Offering its iconic beverages in reusable packaging and on innovative platforms that eliminate the need for single-use virgin plastic is not new to PepsiCo – it has been an important element of the company’s Sustainable Packaging Vision since 2018, when PepsiCo invested over $3.2B to acquire SodaStream, the world’s leading reuse platform, and expressed its commitment to a circular economy for plastics by joining the New Plastics Economy Global Commitment. Reuse is also a critical lever to meet PepsiCo’s goals to reduce virgin plastic per serving by 50% by 2030 and to become Net Zero by 2040, and progress toward these goals will also be driven – in partnership with our bottlers – by increasing recycled content in our packaging.

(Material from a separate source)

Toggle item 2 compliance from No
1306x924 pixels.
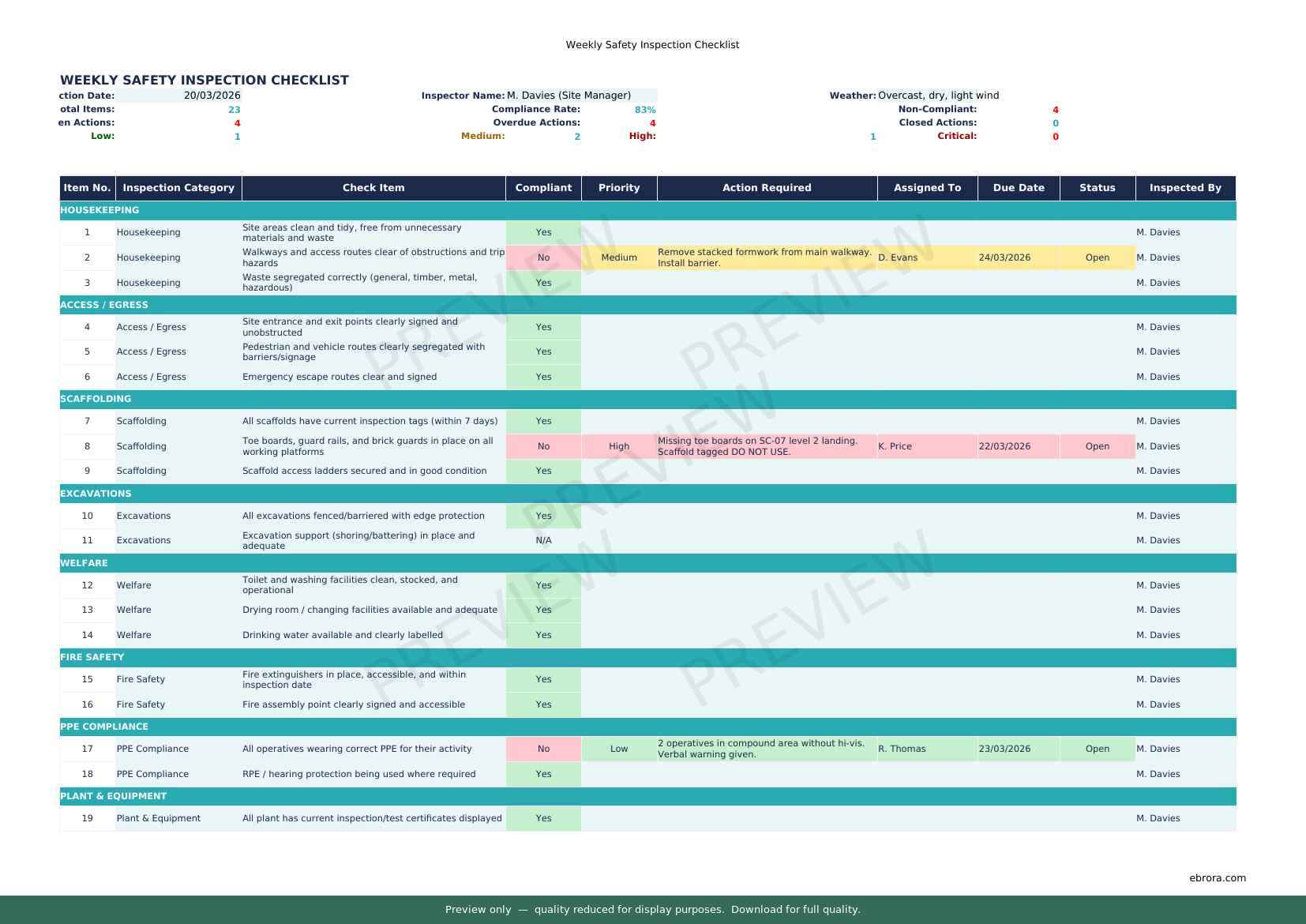click(543, 257)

Aligned with the Ellen MacArthur Foundation’s “Reuse – Rethinking Packaging” framework, PepsiCo will pursue four approaches to achieve its new packaging goal, including expanding its SodaStream business, both at home and in workplaces through SodaStream Professional; building out its refillable plastic (PET) and glass bottle offerings in partnership with PepsiCo bottlers; growing its fountain drinks business with reusable cups; and accelerating growth in powders and concentrates.
PepsiCo has more than 80 markets around the world offering reusable packaging solutions, including:
- The widespread international availability of SodaStream and SodaStream Professional, and its continued growth, enables consumers to reinvent how they consume some of the world’s most loved beverage brands and personalize their choices in reusable containers, potentially eliminating the need for more than 200 billion plastic bottles by 2030.

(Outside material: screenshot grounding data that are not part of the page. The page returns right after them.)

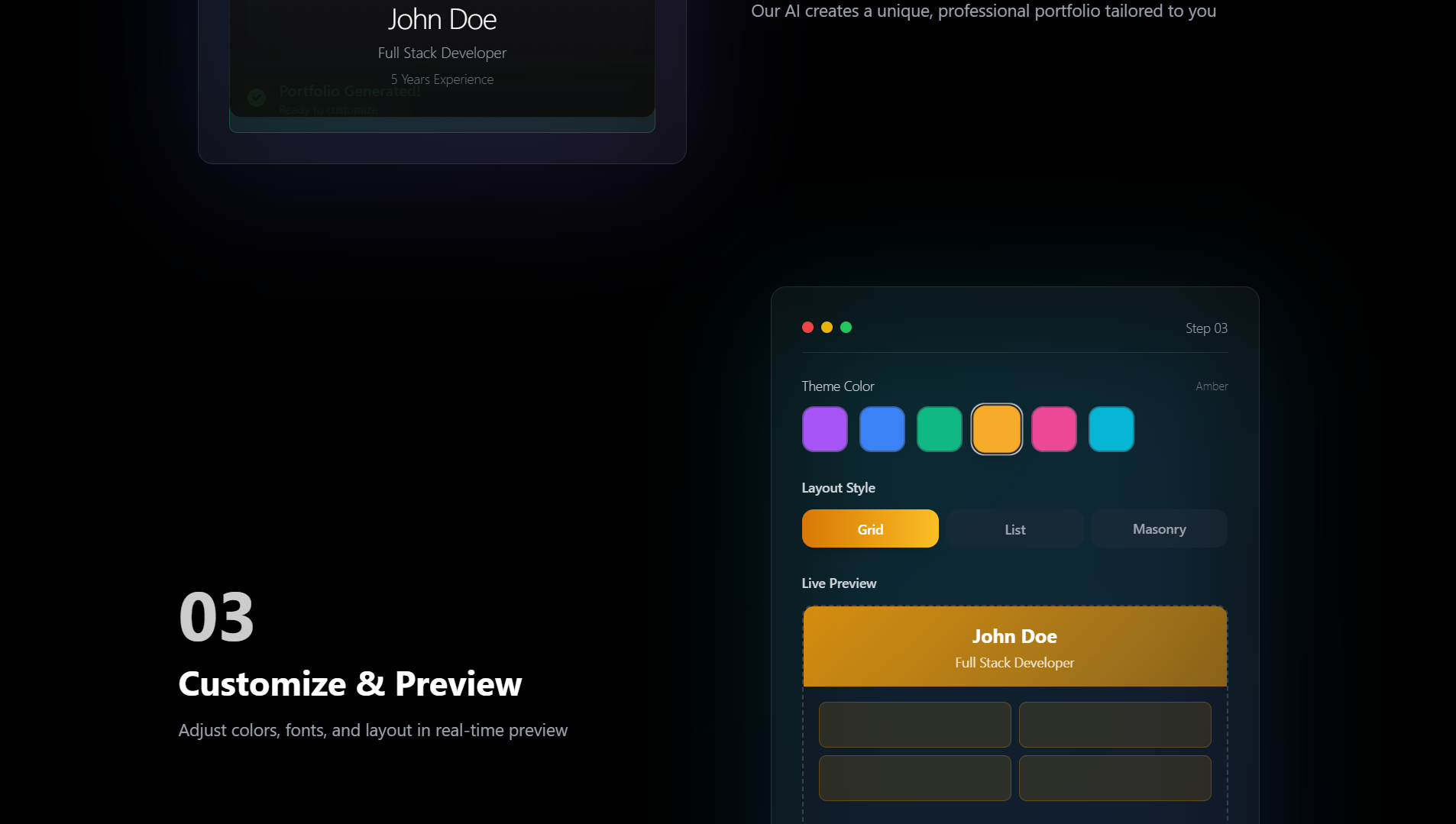Switch layout style to Masonry
This screenshot has width=1456, height=824.
pyautogui.click(x=1158, y=528)
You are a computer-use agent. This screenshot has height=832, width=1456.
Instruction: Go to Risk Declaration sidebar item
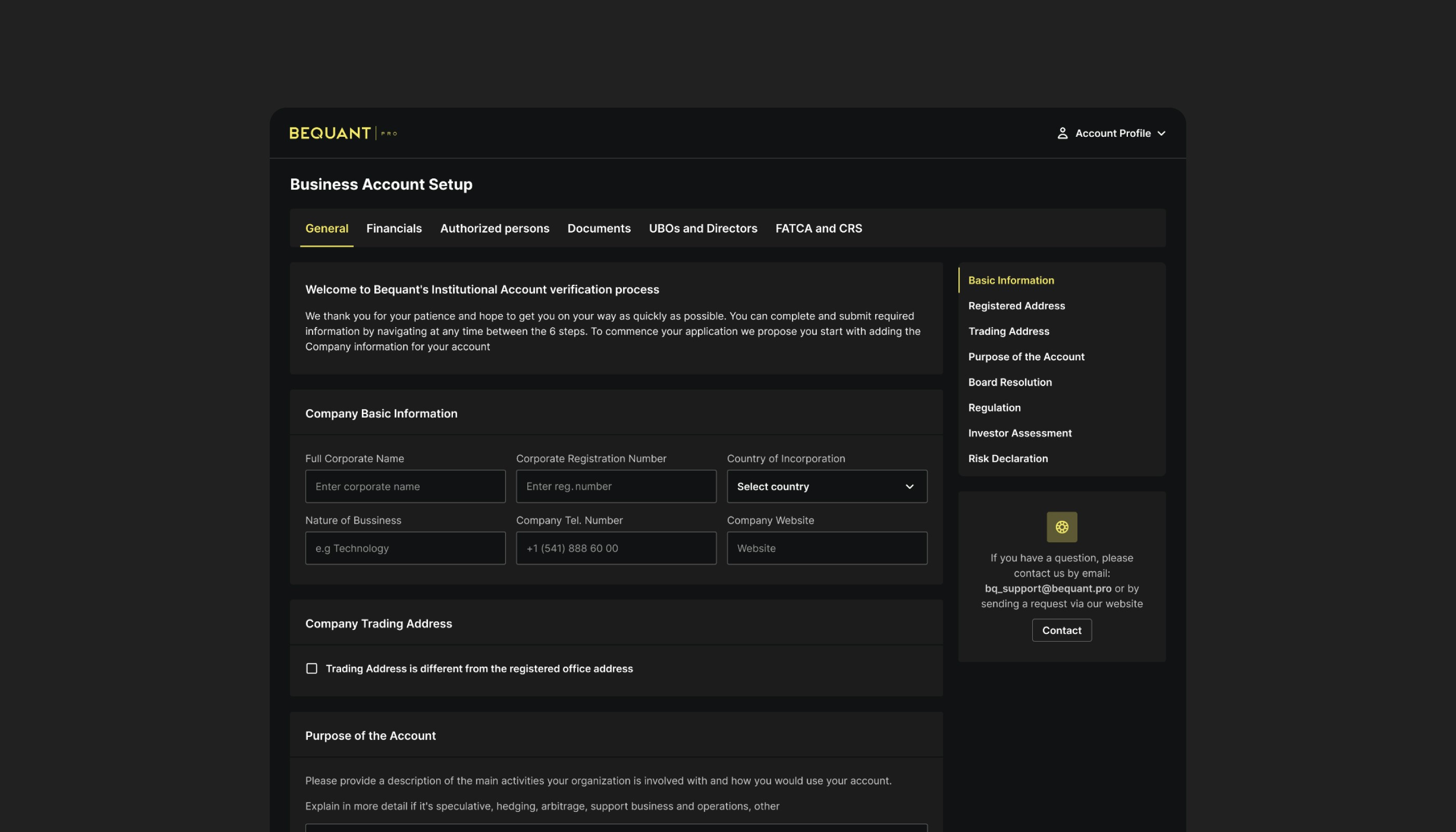point(1007,458)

- Refillable and returnable glass and plastic programs in major markets including Mexico, Guatemala, Colombia, Chile, Germany and the Philippines.
- Many of our brands, including Gatorade, Propel, Muscle Milk and Evolve, are offered as concentrated powders or tablets to allow consumers to customize the drink to their preferences in their own containers.

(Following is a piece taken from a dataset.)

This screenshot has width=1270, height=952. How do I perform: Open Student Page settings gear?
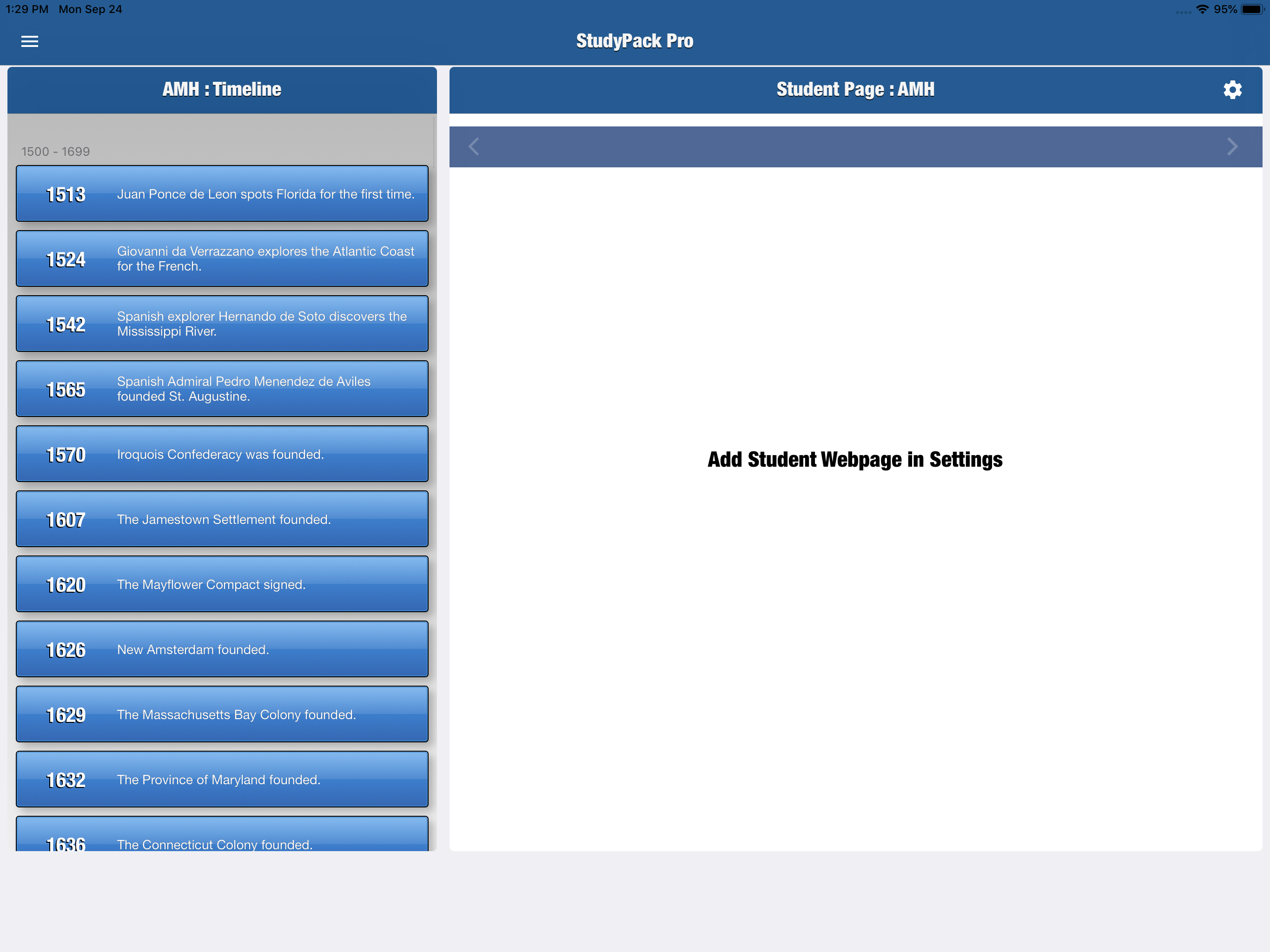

“Fundamentally transforming the traditional beverage consumption model will require making reusable and refillable options accessible and convenient, at scale, for consumers – and that’s what PepsiCo aims to do,” said Jim Andrew, Chief Sustainability Officer, PepsiCo. “PepsiCo will accelerate our investment in disruptive innovation and advocate for policies that allow us to scale up reusable packaging options, platforms and programs so that we can offer consumers a wide variety of alternative ways to enjoy their favorite beverages while moving away from reliance on single-use packaging.”
“We know we cannot recycle our way out of this plastic pollution crisis,” said Sander Defruyt, the Ellen MacArthur Foundation’s Plastic Initiative Lead. “By avoiding single-use packaging waste in the first place, reuse business models are an important part of creating a circular economy. Our latest Global Commitment report illustrated the lack of progress on reuse across the industry, and highlighted a lack of ambition when it comes to reuse strategies. We welcome this significant step forward by PepsiCo and we hope other global brands will follow suit and similarly set quantitative reuse targets helping to reduce their use of virgin plastics in packaging.”
PepsiCo will continue working with multiple partners to develop new infrastructure to support reuse and refill models. Most recently, PepsiCo joined the Closed Loop Partners NextGen Consortium. Through the consortium, it is working collaboratively with stakeholders across the value chain to design and test new models to enable the scale up of reusable cups, a critical component of supporting a reuse infrastructure alongside beverage fountains.